Peter always knew there was something wrong with him.
Ever since he could remember, he had always heard things others could not. Not intermittently, but constantly. There was always a screeching, a clarion horn.
When he was younger, he told his parents, time after time. No matter how hard he tried to convince them, they always laughed it off as a young child's imagination. But he knew better.
As he got older, no matter what he did, no matter what he Googled, or what doctors he saw, or what medication he took, it never went away.
So he learned to live with it. He graduated high school, went on to college, as people do. He majored in psychology, and went to medical school.
Hoping to help others, that might have the same affliction as his own.
Sometimes, when he was alone, when he couldn't sleep because of the noises, in his darkest hours, he admitted that he was doing it to help himself. Because lately, it had been getting louder.
It dominated his senses, made it hard to hear other people speaking. It filled him with impotent rage.
He continued to study, after medical school, when nobody would pay for his research.
Night after night, he trudged home from the medical library, slowly losing hope that he would ever find the cause. Knowing he was useless, and couldn't help anyone . . .
because he couldn't even help himself.
He eventually discovered the book at the back of the library, on a shelf he had never seen before, in a corner he had never bothered to notice.
Its brown leather binding was worn and faded, dusty, and cracked with age.
He grabbed it off of the shelf, brushed off the grime from the front, squinting in the fluorescent lighting to make out the title. Auditory Hallucinations, the title read.
Nothing remarkable about that, but the date that was stamped into the cover was. There was no way this book was that old. He was thankful he saw it on his way out, as the library was closing.
He hurriedly brought it to the front, ignoring the disapproving glare from the librarian that just wanted to close up and go home after a long day.
He stepped out into the night, realizing with a grimace that it had begun to rain.

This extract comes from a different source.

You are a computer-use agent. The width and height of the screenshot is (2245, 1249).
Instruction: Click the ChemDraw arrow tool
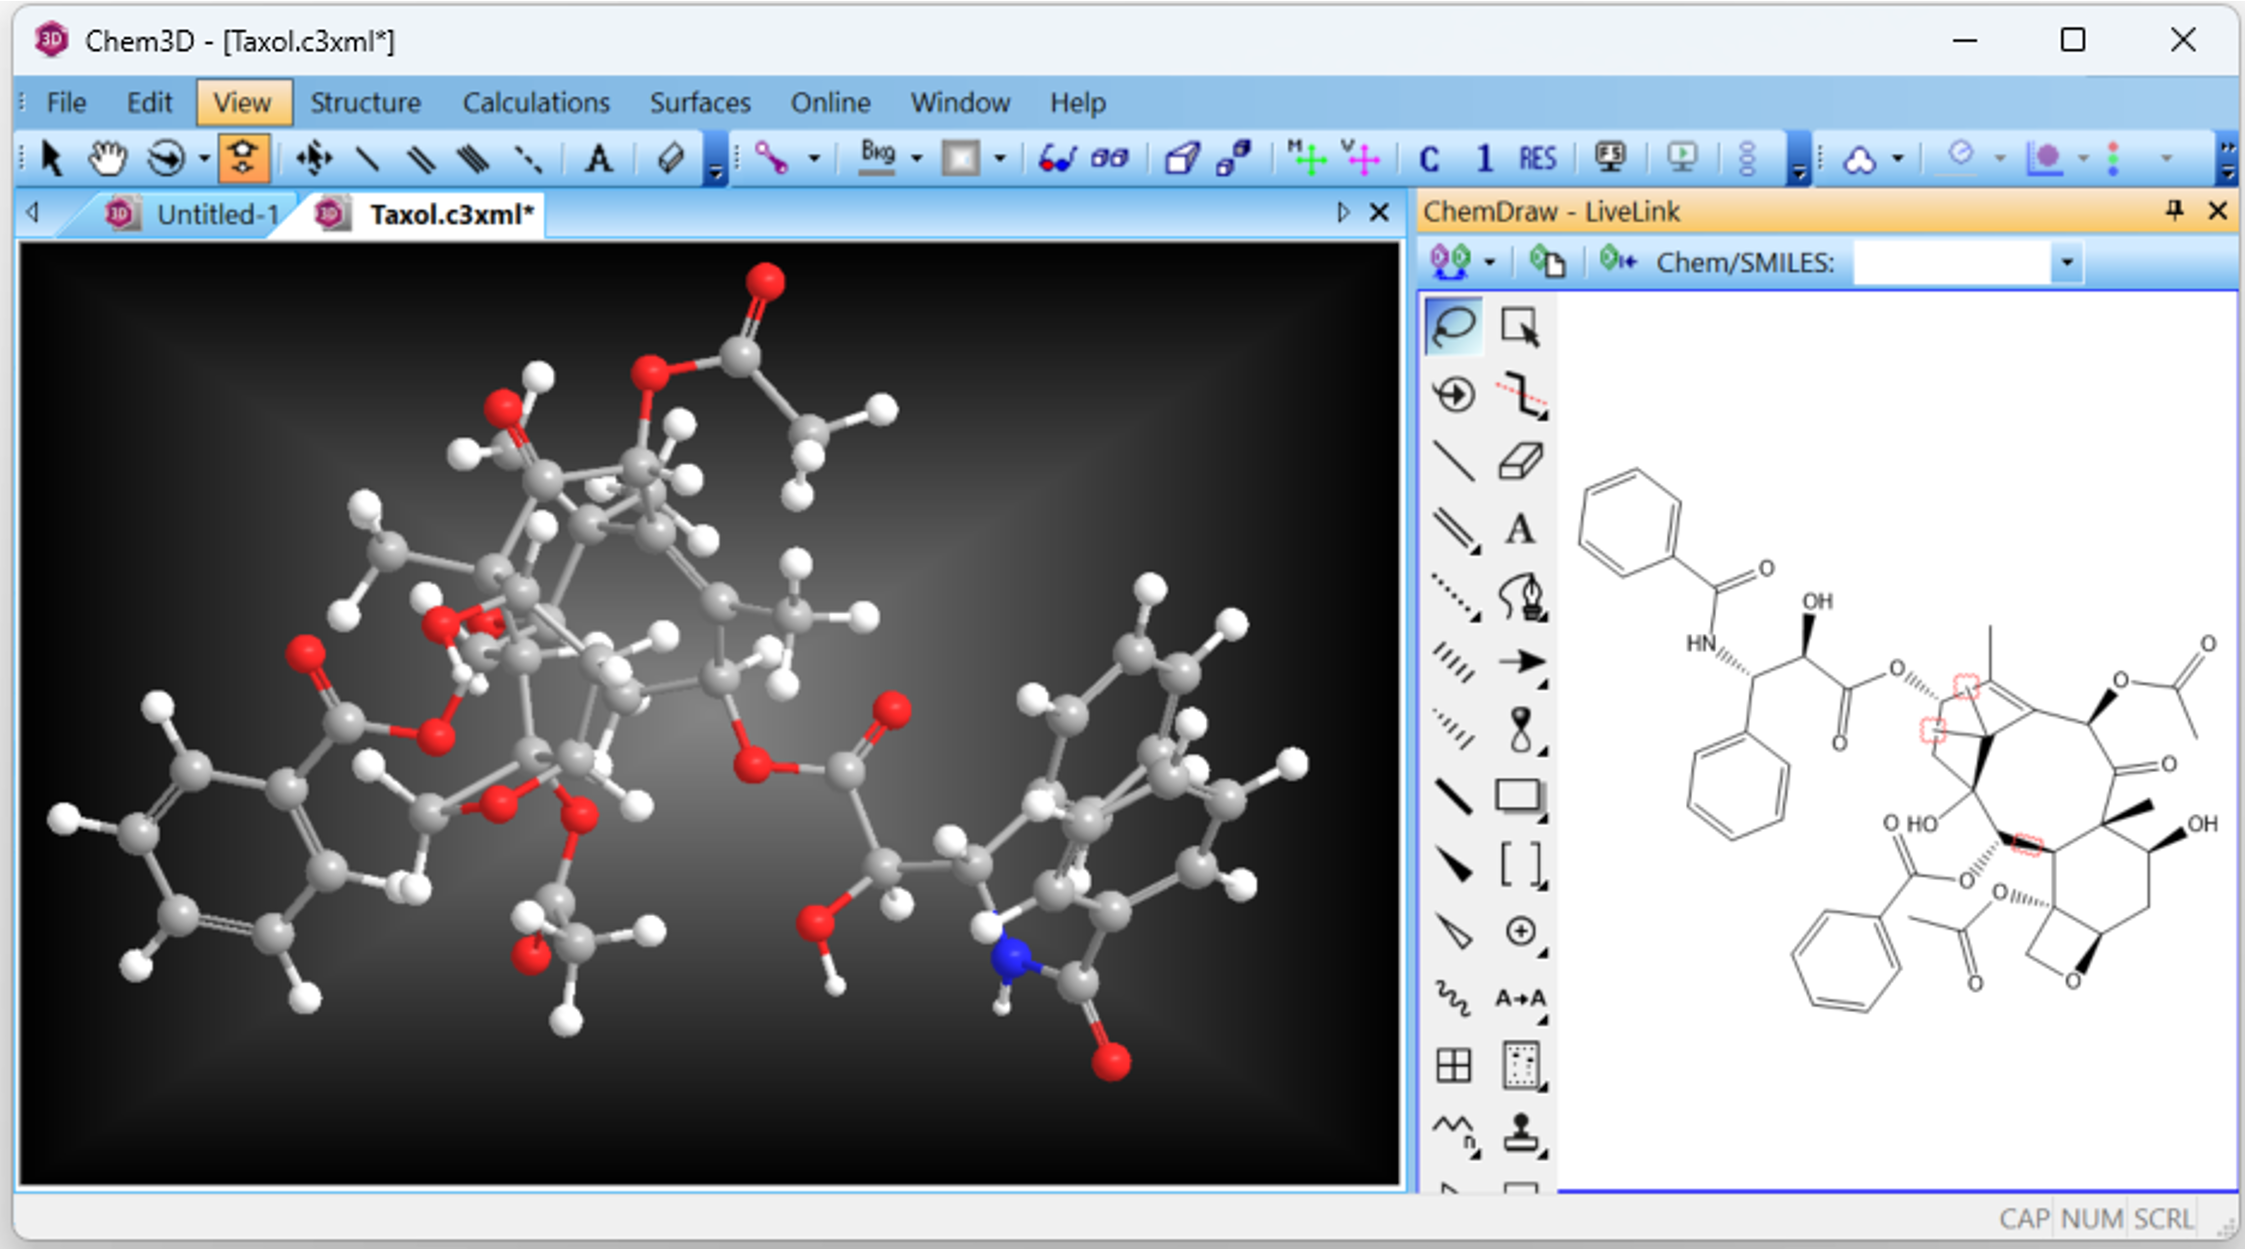click(x=1520, y=662)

Pulling up his hood, deep in thought, he crossed the street, hoping against hope, that the book in his bag could provide the answers he had sought his whole life.
As he was crossing, the noises in his mind grew to a fevered pitch, the screeching becoming unbearable, and the pain made him look up.
It was only then that Peter saw the car barreling toward him.
That's when he realized that the screeching was the cars tires on the wet, slick pavement, the horn, a cars horn blaring. He realized with dismay that he hadn't heard these noises his whole life.
He had only heard them as his life flashed before his eyes.